In this article, I will provide a comprehensive walkthrough on utilizing LangChain to set up a vector store and conduct vector search on Azure Cosmos DB for MongoDB vCore using the Python programming language. The integration of LangChain with Azure Cosmos DB presents an exciting opportunity for developers and data engineers to harness the power of vector-based search capabilities within their MongoDB environments. By following the step-by-step instructions and leveraging the functionalities offered by LangChain, you will gain practical insights into implementing vector search in your own projects while benefiting from the robust features of Azure Cosmos DB for MongoDB vCore.
In this article
Prerequisites
- If you don’t have an Azure subscription, create an Azure free account before you begin.
- Setup account for OpenAI API – Overview – OpenAI API
- Create an Azure Cosmos DB for MongoDB vCore by following this QuickStart.
What is Azure Cosmos DB for MongoDB vCore
Azure Cosmos DB for MongoDB vCore allows users to harness the benefits of a fully managed MongoDB-compatible database within the Azure environment. This integration streamlines the deployment and management of MongoDB databases on the Azure cloud platform, ensuring exceptional performance and reliability for applications requiring MongoDB compatibility.

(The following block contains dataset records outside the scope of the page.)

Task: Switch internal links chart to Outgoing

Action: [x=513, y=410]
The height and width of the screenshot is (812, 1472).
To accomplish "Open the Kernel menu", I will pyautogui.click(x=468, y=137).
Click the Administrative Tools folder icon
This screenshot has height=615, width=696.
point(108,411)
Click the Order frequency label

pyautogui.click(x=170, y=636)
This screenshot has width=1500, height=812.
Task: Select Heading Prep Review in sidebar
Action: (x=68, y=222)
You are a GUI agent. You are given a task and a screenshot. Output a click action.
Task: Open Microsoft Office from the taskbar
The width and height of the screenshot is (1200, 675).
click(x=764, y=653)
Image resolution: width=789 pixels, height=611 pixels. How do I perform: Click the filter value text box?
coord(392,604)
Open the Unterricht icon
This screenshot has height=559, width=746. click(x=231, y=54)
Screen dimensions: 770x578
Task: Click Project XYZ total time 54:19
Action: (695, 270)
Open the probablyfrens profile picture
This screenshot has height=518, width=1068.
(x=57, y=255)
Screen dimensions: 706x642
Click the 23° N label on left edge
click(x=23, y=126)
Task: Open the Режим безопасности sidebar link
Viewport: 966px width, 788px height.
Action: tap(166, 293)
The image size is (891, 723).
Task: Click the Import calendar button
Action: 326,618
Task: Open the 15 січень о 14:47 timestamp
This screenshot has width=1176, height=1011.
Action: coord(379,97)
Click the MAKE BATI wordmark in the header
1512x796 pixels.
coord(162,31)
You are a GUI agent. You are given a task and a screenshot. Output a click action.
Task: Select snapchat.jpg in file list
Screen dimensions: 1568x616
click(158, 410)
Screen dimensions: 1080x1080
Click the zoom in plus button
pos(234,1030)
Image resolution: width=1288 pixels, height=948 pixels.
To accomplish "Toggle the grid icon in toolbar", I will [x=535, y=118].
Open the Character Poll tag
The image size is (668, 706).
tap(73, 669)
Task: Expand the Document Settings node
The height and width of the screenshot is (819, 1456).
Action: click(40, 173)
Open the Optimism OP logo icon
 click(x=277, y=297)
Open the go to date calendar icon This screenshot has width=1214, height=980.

Key benefits of Azure Cosmos DB for MongoDB vCore:
- Seamless integration: Build modern apps with familiar MongoDB architecture, plus enjoy native Azure integrations and unified support.
- Cost-effective: Pay only for resources used with scalable pricing tiers and optional high availability.
- Highly flexible: Easily scale vertically and horizontally, with automatic sharding for large databases.
- Effortless migration: Migrate from MongoDB to vCore with ease, thanks to full feature compatibility.
What is LangChain
Think of LangChain as a collection of foundational elements that enables you to connect LLMs to real-world data and context. This capability empowers you to develop AI infused application (i.e. chatbots) that retain previous interactions or applications that provide responses based on specific information.
What can LangChain do?
- Integration of LLMs with real-world data: LangChain serves as a bridge between LLMs and your data sources, enhancing responses with greater relevance and depth.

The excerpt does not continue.